::: Supplied records :::

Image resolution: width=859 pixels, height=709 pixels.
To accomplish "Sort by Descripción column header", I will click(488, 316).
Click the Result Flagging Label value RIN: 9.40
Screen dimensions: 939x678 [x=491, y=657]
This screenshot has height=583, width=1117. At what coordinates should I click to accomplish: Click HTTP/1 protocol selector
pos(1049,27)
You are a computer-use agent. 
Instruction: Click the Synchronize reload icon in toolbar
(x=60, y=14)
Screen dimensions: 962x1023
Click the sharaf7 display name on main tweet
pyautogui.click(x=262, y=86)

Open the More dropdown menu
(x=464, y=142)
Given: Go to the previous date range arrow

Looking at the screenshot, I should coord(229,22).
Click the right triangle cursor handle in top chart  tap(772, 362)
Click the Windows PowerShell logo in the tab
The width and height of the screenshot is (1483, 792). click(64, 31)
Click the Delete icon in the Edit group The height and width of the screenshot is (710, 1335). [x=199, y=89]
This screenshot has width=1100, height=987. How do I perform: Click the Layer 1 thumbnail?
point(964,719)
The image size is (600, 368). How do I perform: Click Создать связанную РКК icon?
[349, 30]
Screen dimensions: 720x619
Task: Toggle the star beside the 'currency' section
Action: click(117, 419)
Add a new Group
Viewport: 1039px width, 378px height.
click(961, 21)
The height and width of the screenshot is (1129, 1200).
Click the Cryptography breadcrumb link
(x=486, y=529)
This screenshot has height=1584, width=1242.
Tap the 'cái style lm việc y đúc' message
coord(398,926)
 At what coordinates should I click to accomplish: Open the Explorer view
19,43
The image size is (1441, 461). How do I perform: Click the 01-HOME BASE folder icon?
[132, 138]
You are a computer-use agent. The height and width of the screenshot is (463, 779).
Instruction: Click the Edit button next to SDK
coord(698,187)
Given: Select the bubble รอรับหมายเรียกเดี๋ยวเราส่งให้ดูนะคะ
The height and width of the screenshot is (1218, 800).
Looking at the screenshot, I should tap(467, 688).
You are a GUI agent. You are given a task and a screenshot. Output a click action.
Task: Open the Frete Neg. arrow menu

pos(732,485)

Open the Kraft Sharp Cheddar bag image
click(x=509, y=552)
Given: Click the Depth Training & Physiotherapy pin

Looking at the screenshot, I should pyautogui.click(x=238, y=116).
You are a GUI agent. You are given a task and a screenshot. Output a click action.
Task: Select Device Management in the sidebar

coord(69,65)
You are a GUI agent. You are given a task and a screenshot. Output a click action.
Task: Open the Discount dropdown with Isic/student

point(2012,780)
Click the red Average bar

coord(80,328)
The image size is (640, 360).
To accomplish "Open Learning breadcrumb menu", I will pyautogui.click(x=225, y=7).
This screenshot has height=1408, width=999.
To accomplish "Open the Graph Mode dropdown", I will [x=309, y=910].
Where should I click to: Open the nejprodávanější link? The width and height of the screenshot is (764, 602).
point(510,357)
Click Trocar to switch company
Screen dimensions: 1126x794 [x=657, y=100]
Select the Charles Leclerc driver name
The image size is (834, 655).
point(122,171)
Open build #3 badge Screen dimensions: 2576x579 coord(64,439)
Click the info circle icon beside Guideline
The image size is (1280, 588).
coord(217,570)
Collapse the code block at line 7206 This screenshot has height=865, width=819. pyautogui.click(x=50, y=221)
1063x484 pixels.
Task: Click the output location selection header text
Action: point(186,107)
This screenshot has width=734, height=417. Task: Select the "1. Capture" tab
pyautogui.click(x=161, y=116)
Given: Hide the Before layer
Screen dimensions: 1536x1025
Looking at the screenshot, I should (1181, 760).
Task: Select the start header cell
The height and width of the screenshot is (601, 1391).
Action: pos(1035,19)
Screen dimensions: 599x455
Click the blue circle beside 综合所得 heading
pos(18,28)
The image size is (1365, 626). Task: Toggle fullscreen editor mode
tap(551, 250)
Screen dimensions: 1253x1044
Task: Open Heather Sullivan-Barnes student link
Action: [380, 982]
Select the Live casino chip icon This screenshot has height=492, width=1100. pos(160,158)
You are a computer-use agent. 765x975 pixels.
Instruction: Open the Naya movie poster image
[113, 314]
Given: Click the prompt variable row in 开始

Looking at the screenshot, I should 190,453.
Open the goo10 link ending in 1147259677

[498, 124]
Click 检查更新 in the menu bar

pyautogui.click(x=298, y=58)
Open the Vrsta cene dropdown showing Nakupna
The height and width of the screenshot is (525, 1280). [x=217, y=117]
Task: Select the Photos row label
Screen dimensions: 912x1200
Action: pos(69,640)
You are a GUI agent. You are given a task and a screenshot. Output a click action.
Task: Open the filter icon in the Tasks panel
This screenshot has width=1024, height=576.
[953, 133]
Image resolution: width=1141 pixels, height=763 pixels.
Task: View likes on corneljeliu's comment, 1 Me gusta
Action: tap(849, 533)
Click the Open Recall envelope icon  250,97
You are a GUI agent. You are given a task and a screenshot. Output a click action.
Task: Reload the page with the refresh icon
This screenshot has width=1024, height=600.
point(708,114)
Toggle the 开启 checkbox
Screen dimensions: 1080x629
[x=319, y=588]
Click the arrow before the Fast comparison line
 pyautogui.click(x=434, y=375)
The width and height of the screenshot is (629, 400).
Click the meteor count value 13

:::

### Exercise objective
Transcribe the entries above, every line exactly as it reads.

### Response box
Image resolution: width=859 pixels, height=709 pixels.
To accomplish "Sort by Descripción column header", I will click(488, 316).
Click the Result Flagging Label value RIN: 9.40
Screen dimensions: 939x678 [x=491, y=657]
This screenshot has height=583, width=1117. At what coordinates should I click to accomplish: Click HTTP/1 protocol selector
pos(1049,27)
You are a computer-use agent. 
Instruction: Click the Synchronize reload icon in toolbar
(x=60, y=14)
Screen dimensions: 962x1023
Click the sharaf7 display name on main tweet
pyautogui.click(x=262, y=86)

Open the More dropdown menu
(x=464, y=142)
Given: Go to the previous date range arrow

Looking at the screenshot, I should coord(229,22).
Click the right triangle cursor handle in top chart  tap(772, 362)
Click the Windows PowerShell logo in the tab
The width and height of the screenshot is (1483, 792). click(64, 31)
Click the Delete icon in the Edit group The height and width of the screenshot is (710, 1335). [x=199, y=89]
This screenshot has width=1100, height=987. How do I perform: Click the Layer 1 thumbnail?
point(964,719)
The image size is (600, 368). How do I perform: Click Создать связанную РКК icon?
[349, 30]
Screen dimensions: 720x619
Task: Toggle the star beside the 'currency' section
Action: click(117, 419)
Add a new Group
Viewport: 1039px width, 378px height.
click(961, 21)
The height and width of the screenshot is (1129, 1200).
Click the Cryptography breadcrumb link
(x=486, y=529)
This screenshot has height=1584, width=1242.
Tap the 'cái style lm việc y đúc' message
coord(398,926)
 At what coordinates should I click to accomplish: Open the Explorer view
19,43
The image size is (1441, 461). How do I perform: Click the 01-HOME BASE folder icon?
[132, 138]
You are a computer-use agent. The height and width of the screenshot is (463, 779).
Instruction: Click the Edit button next to SDK
coord(698,187)
Given: Select the bubble รอรับหมายเรียกเดี๋ยวเราส่งให้ดูนะคะ
The height and width of the screenshot is (1218, 800).
Looking at the screenshot, I should tap(467, 688).
You are a GUI agent. You are given a task and a screenshot. Output a click action.
Task: Open the Frete Neg. arrow menu

pos(732,485)

Open the Kraft Sharp Cheddar bag image
click(x=509, y=552)
Given: Click the Depth Training & Physiotherapy pin

Looking at the screenshot, I should pyautogui.click(x=238, y=116).
You are a GUI agent. You are given a task and a screenshot. Output a click action.
Task: Select Device Management in the sidebar

coord(69,65)
You are a GUI agent. You are given a task and a screenshot. Output a click action.
Task: Open the Discount dropdown with Isic/student

point(2012,780)
Click the red Average bar

coord(80,328)
The image size is (640, 360).
To accomplish "Open Learning breadcrumb menu", I will pyautogui.click(x=225, y=7).
This screenshot has height=1408, width=999.
To accomplish "Open the Graph Mode dropdown", I will [x=309, y=910].
Where should I click to: Open the nejprodávanější link? The width and height of the screenshot is (764, 602).
point(510,357)
Click Trocar to switch company
Screen dimensions: 1126x794 [x=657, y=100]
Select the Charles Leclerc driver name
The image size is (834, 655).
point(122,171)
Open build #3 badge Screen dimensions: 2576x579 coord(64,439)
Click the info circle icon beside Guideline
The image size is (1280, 588).
coord(217,570)
Collapse the code block at line 7206 This screenshot has height=865, width=819. pyautogui.click(x=50, y=221)
1063x484 pixels.
Task: Click the output location selection header text
Action: point(186,107)
This screenshot has width=734, height=417. Task: Select the "1. Capture" tab
pyautogui.click(x=161, y=116)
Given: Hide the Before layer
Screen dimensions: 1536x1025
Looking at the screenshot, I should (1181, 760).
Task: Select the start header cell
The height and width of the screenshot is (601, 1391).
Action: pos(1035,19)
Screen dimensions: 599x455
Click the blue circle beside 综合所得 heading
pos(18,28)
The image size is (1365, 626). Task: Toggle fullscreen editor mode
tap(551, 250)
Screen dimensions: 1253x1044
Task: Open Heather Sullivan-Barnes student link
Action: [380, 982]
Select the Live casino chip icon This screenshot has height=492, width=1100. pos(160,158)
You are a computer-use agent. 765x975 pixels.
Instruction: Open the Naya movie poster image
[113, 314]
Given: Click the prompt variable row in 开始

Looking at the screenshot, I should 190,453.
Open the goo10 link ending in 1147259677

[498, 124]
Click 检查更新 in the menu bar

pyautogui.click(x=298, y=58)
Open the Vrsta cene dropdown showing Nakupna
The height and width of the screenshot is (525, 1280). [x=217, y=117]
Task: Select the Photos row label
Screen dimensions: 912x1200
Action: pos(69,640)
You are a GUI agent. You are given a task and a screenshot. Output a click action.
Task: Open the filter icon in the Tasks panel
This screenshot has width=1024, height=576.
[953, 133]
Image resolution: width=1141 pixels, height=763 pixels.
Task: View likes on corneljeliu's comment, 1 Me gusta
Action: tap(849, 533)
Click the Open Recall envelope icon  250,97
You are a GUI agent. You are given a task and a screenshot. Output a click action.
Task: Reload the page with the refresh icon
This screenshot has width=1024, height=600.
point(708,114)
Toggle the 开启 checkbox
Screen dimensions: 1080x629
[x=319, y=588]
Click the arrow before the Fast comparison line
 pyautogui.click(x=434, y=375)
The width and height of the screenshot is (629, 400).
Click the meteor count value 13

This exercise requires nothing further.